Top of SELECTED TEXT

/  12.03.2020

Despite the pandemic, Roddy Ricch has enjoyed an incredibly successful year. The Compton native won his first Grammy and is poised to earn another; hit No. 1 with his debut Please Excuse Me For Being Antisocial and recently made Forbes’ 30 Under 30 list. Speaking with Variety, which just named him their Breakthrough Artist of 2020, Roddy explained that while his rise to fame may seem fast to some, it was really the result of years of grinding.

“To the world it might have seemed fast, but it was not fast,” he told the outlet. “From [2017’s] Feed Tha Streets, every year I dropped a project. That first project connected with who it was supposed to connect with, which was the streets. I campaigned a lot for that and did a lot of legwork in my surrounding areas: Compton, Watts, South Central, all the projects that started supporting me.”

“And I feel like once the world caught wind, it just spread and spread,” he continued. “My second project, Feed Tha Streets II, was 60-something on Billboard [200]. With ‘Racks in the Middle,’ we had shot the video the night before I went out with Post Malone on a European tour. I had never been on tour before; I’d never been out of the country before that. So, a lot of people probably didn’t even know the moves I was making to set up that success. I was always grinding to get to where I needed to go.”

The workload is even more intense since Roddy’s not following any particular roadmap. The 22-year-old explained that he’s not trying to model his career after successful artists, such as Drake or JAY-Z, which he said would be “almost impossible.”

“Someone can inspire you musically because music is a sound, but trying to mimic somebody’s career — that’s almost impossible,” he explained. “I could never say that I want my career to be like, let’s just say, JAY-Z. Because JAY-Z at 22… Did we even know JAY-Z at 22? I think JAY-Z put his first album out at, what, 27? Even Drake was, what, 24? 23? I don’t even know.”

“I’m 22 coming off two No. 1s. It’s just a different time,” Roddy continued. “It’s like thinking about Michael Jordan, LeBron James and Kobe Bryant; you can’t compare them because they came up at three different points in time. They had to play against different people; people’s mentality was different. So, I just do my own thing, honestly. I can’t say, ‘I want this man’s life,’ or ‘I want this man’s career’ because that’s envy, and envy is a sin.”

Roddy also said he doesn’t feel too much pressure to follow up his No. 1 debut album. Unfortunately for fans, this means it might be awhile before they receive the rapper’s sophomore effort.

“I feel like pressure is self-imposed,” he said. “I’m in a good place; whenever my momma turns on the car, I’m still on the radio. So, for me to drop a whole other album right now, it’s just overkill. At least let me wait until… instead of five songs on the radio, let me wait till I’ve got two. I don’t wanna be just putting songs on the radio all the time. We ain’t making mixtape music no more. You’ve gotta give it space and time for people to digest it.”

Most recently, Roddy hopped on a remix of Internet Money’s “Lemonade.” The rapper is currently nominated for six awards at the 63rd Annual Grammys.

Bottom of SELECTED TEXT

■ **PROMPT**: Please restate the Roddy Ricch article, everything from "Despite the pandemic, Roddy" down to "years of grinding.", swapping "incredibly successful" for "remarkably successful".

Top of ENTRIES SHOWN

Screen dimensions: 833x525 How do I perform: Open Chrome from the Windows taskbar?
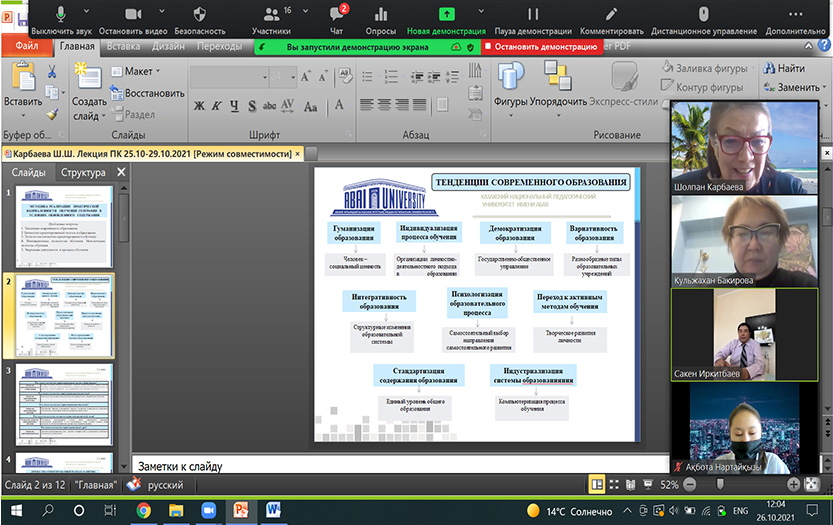click(143, 510)
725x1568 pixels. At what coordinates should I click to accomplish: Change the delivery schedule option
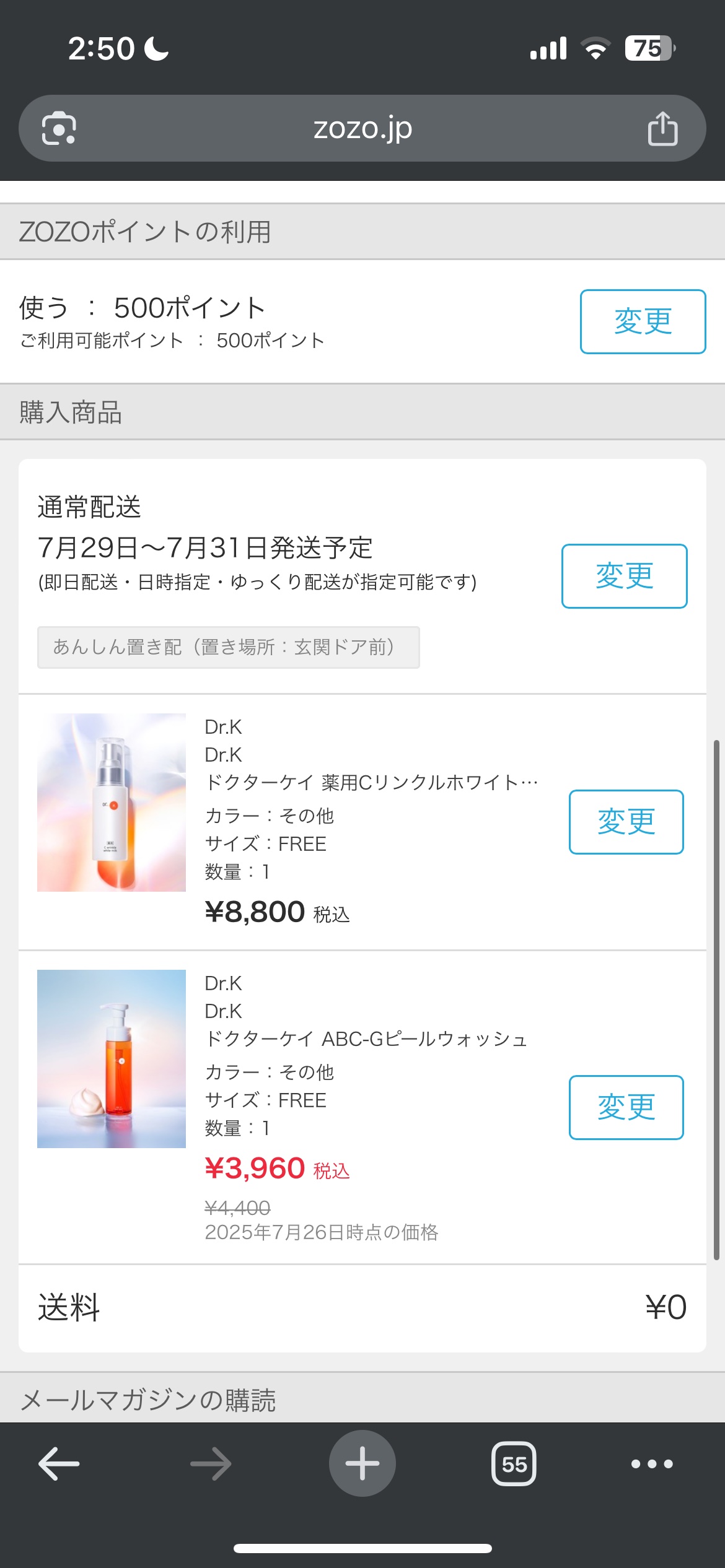(624, 576)
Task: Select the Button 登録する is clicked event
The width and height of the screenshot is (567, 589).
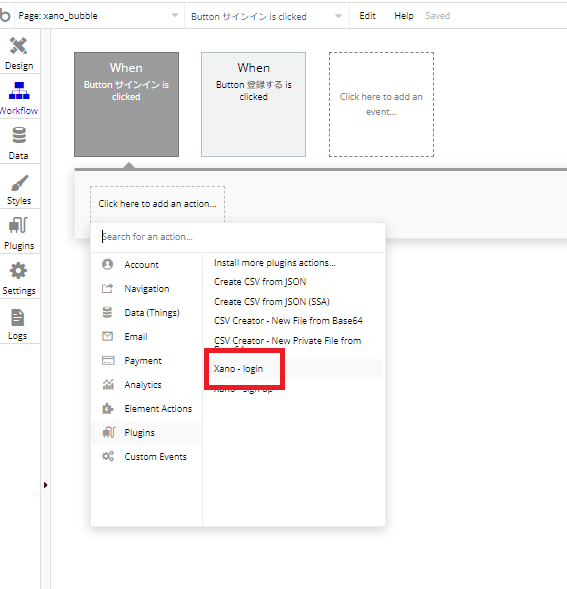Action: (254, 104)
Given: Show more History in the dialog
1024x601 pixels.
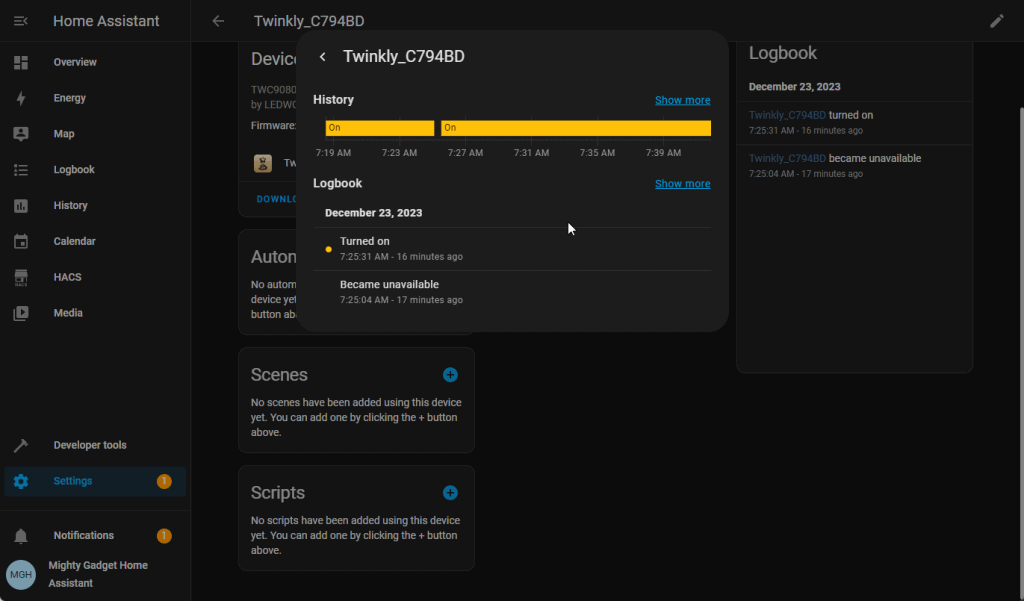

Bottom of ENTRIES SHOWN

■ **ANSWER AREA**:
Despite the pandemic, Roddy Ricch has enjoyed an remarkably successful year. The Compton native won his first Grammy and is poised to earn another; hit No. 1 with his debut Please Excuse Me For Being Antisocial and recently made Forbes’ 30 Under 30 list. Speaking with Variety, which just named him their Breakthrough Artist of 2020, Roddy explained that while his rise to fame may seem fast to some, it was really the result of years of grinding.